On Wed, Jul 09, 2008 at 05:35:46AM -0700, Jeff Johnson wrote:
>0) No one understands why --rsyncable is important, or why gzip != zlib,
>or why the "fuzzy" name patch in rsync would be a tremendous bandwidth
>saving for *.rpm packages. I've been tracking the issue for like 6+
>years,
>and what is fundamentally needed is a very clear demonstration,
>including
>publicized benchmarks and likely a drop-in "production" ready transport
>implementation, for any --rsyncable code to be worth the effort. JMHO
>based on 6+ years of explaining ...
I have done some comprehensive testing of rsyncable gzdio with respect
to rpm packaging. I posted them (in Russian) to our ALT Linux Team
development list. The upshot is that 1) it is known to work well,
which is at least no segfaults or corrupted data; 2) it does not
degrade compression rate, due to cpio hints (avg 0.09% compared
to avg 1% for patched zlib); 3) rsyncability effect can be worthwhile,
which is about 1/3 bandwidth saving on real data transfer.

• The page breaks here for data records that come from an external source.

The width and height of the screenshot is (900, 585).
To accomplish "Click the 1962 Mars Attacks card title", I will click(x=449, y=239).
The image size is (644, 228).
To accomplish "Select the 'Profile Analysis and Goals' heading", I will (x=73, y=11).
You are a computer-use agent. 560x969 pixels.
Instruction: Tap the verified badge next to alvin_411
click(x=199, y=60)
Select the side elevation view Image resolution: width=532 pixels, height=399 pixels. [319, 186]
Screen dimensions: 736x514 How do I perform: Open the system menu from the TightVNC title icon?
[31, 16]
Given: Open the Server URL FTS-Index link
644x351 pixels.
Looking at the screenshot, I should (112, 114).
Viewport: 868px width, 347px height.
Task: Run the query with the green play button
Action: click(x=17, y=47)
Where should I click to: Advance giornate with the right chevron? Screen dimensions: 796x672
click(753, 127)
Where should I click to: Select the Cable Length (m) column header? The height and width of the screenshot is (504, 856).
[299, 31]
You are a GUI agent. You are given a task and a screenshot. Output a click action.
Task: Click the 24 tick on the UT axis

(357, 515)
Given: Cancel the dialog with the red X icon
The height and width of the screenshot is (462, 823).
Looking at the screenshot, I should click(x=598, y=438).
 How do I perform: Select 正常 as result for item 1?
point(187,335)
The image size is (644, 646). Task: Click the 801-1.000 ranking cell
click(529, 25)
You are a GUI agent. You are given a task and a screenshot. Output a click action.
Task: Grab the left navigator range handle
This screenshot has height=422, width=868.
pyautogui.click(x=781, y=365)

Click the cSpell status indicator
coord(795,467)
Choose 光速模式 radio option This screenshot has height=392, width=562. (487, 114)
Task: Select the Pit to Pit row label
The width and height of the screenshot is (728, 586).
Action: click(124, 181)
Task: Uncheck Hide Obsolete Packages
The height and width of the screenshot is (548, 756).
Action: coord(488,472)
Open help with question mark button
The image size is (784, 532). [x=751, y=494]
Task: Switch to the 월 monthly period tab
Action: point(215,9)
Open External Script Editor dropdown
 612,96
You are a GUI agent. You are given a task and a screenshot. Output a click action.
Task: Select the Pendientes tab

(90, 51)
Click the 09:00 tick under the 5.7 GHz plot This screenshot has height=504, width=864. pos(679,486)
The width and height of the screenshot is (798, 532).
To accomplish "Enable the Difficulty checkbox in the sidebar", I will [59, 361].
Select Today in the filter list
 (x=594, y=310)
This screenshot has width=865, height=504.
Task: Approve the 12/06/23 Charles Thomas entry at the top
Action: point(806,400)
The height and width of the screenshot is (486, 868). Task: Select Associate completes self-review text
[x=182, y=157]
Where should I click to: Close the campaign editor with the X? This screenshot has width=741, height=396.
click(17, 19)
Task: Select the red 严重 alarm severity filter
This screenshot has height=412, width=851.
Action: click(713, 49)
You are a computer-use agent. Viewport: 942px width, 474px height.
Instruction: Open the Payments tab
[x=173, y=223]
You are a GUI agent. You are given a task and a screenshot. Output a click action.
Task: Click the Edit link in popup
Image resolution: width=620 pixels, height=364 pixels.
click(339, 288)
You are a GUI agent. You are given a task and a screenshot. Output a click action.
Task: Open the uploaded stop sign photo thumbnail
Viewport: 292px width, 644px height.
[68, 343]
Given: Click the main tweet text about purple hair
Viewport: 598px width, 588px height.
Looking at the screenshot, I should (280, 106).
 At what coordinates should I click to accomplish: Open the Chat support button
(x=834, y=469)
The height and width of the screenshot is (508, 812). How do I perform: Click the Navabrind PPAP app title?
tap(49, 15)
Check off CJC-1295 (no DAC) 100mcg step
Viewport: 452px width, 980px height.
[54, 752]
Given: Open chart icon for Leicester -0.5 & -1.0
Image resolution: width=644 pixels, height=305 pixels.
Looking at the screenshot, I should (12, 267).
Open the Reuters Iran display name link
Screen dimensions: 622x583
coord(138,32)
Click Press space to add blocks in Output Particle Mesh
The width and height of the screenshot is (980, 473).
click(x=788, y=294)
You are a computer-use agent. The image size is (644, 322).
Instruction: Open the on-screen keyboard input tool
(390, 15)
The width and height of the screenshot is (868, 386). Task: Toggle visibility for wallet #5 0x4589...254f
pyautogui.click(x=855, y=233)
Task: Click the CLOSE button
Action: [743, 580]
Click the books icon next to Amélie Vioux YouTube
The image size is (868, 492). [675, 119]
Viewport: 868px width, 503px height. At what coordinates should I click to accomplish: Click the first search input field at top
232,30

Some details. I've tested rsyncability of our two directories:
/ALT/archive/Sisyphus/2008/03/01/files/x86_64/RPMS
/ALT/archive/Sisyphus/2008/04/01/files/x86_64/RPMS
(they are just what you may think.)
1) From these two directories, I select package tuples which have the
same %{NAME} (but file names %name-%version-%release.x86_64.rpm differ).
This means I test whether rsyncability is worthwhile for the packages that's
been updated within one month. This includes %version upgrades as well is
minor %release updates (something like representative data).
2) For each package in a tuple, I repackage its cpio archive
with rsyncable gzdio.
3) Small packages are excluded: repackaged cpio must be at least
32K each.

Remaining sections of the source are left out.